Work required →
Please copy exactly the lines from the one containing "Task: Click checkmark next to 500 minutes" to the end of the entries, both included, and nothing else. Omit every picture.

(Records contained in a dataset)

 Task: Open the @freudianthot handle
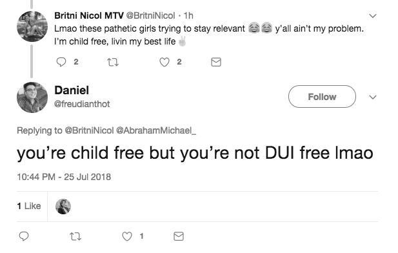82,104
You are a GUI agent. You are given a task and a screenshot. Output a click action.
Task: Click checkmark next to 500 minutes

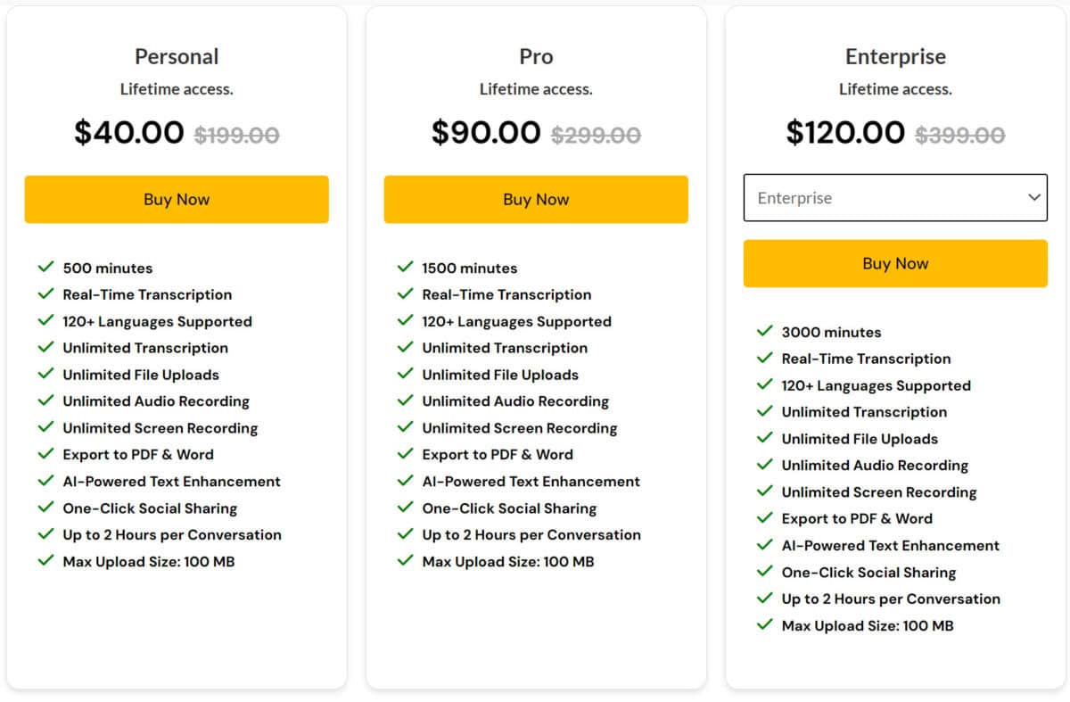pos(46,267)
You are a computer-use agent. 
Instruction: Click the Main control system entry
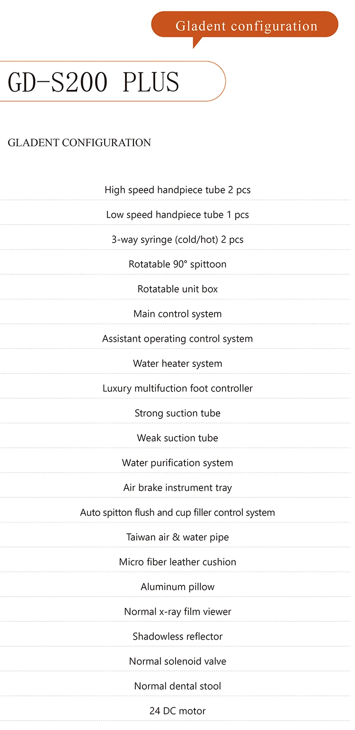178,314
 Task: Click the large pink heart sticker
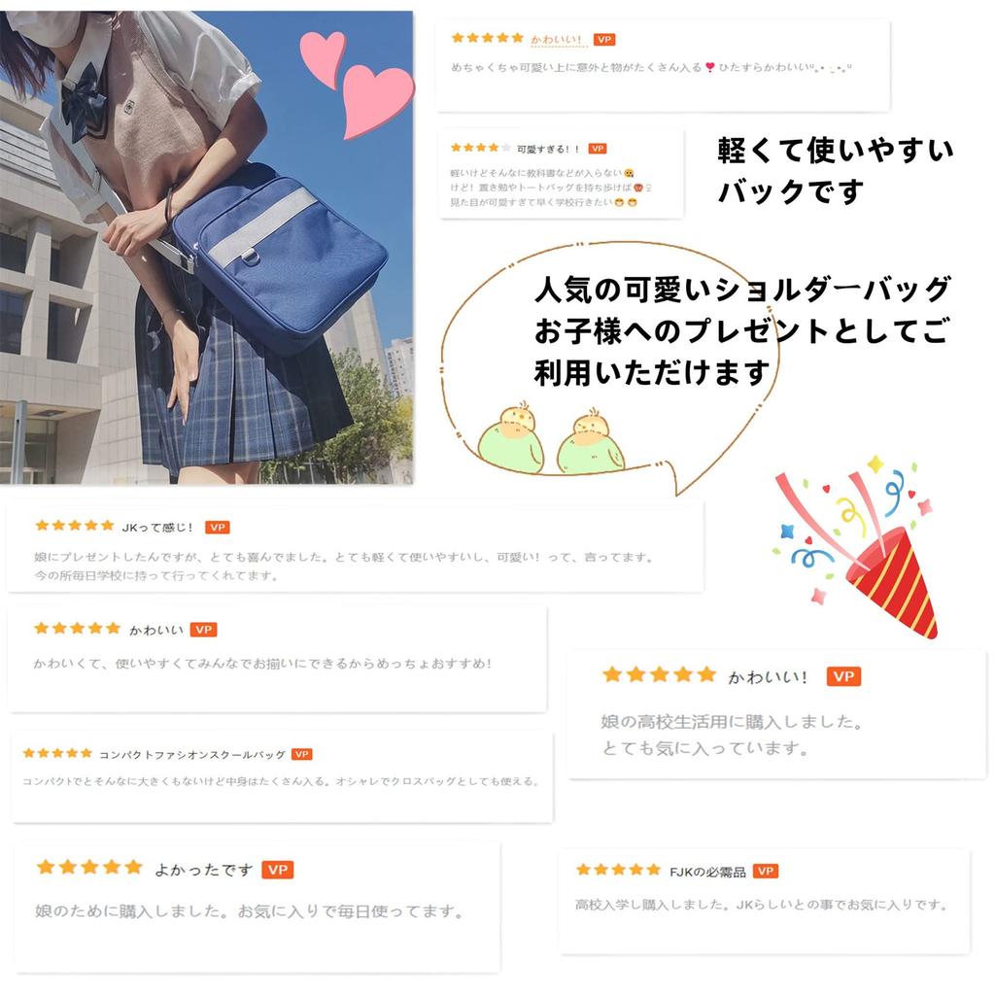click(x=377, y=101)
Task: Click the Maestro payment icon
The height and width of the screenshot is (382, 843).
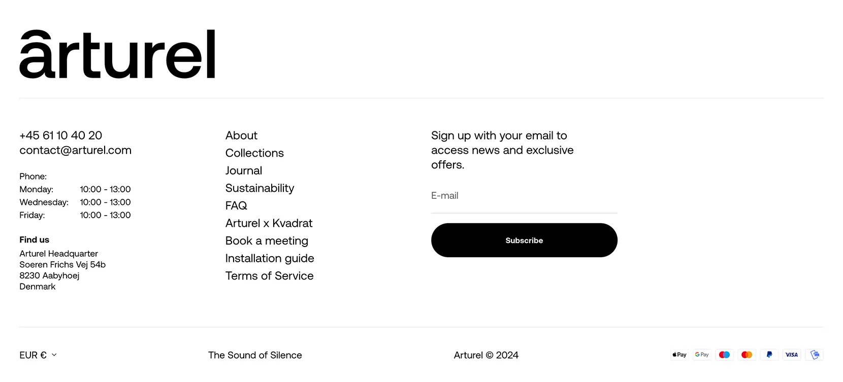Action: coord(724,355)
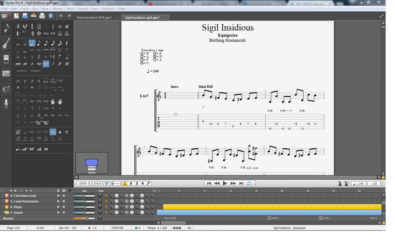Screen dimensions: 395x241
Task: Add a new track with the plus icon
Action: [x=11, y=190]
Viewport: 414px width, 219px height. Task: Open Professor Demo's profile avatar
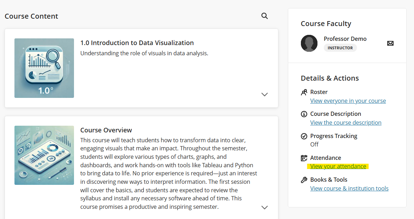pyautogui.click(x=309, y=43)
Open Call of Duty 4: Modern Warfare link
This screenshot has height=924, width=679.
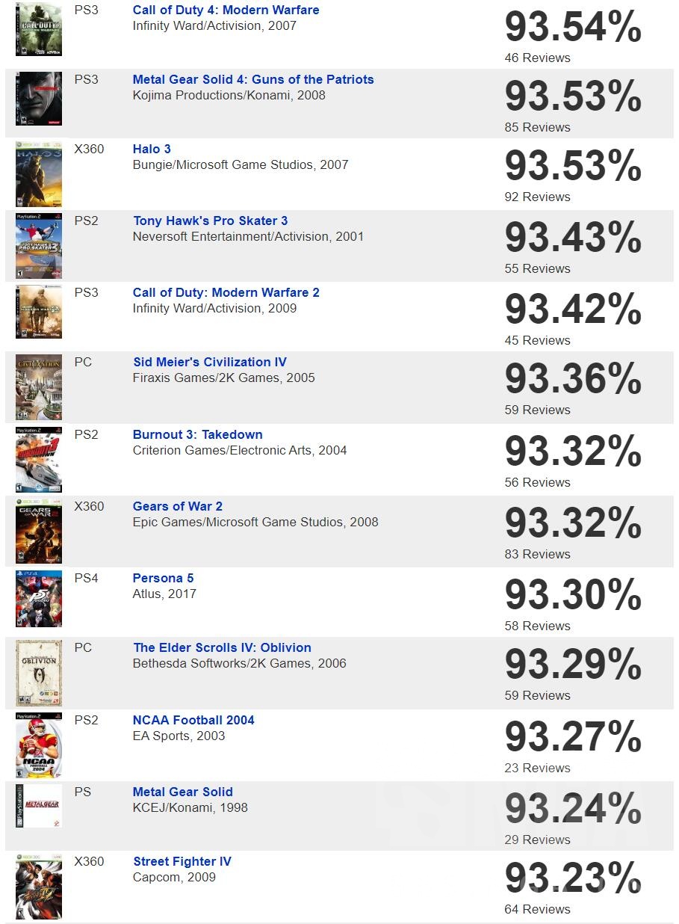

Task solution →
Task: Click checkmark next to 500 minutes

pos(46,267)
You are a computer-use agent. 
Instruction: Click the Main control system entry
178,314
 Task: Click the large pink heart sticker
click(x=377, y=101)
Task: Click the Maestro payment icon
The height and width of the screenshot is (382, 843).
Action: coord(724,355)
Screen dimensions: 395x241
Task: Add a new track with the plus icon
Action: [x=11, y=190]
Viewport: 414px width, 219px height. Task: Open Professor Demo's profile avatar
pyautogui.click(x=309, y=43)
Open Call of Duty 4: Modern Warfare link
This screenshot has height=924, width=679.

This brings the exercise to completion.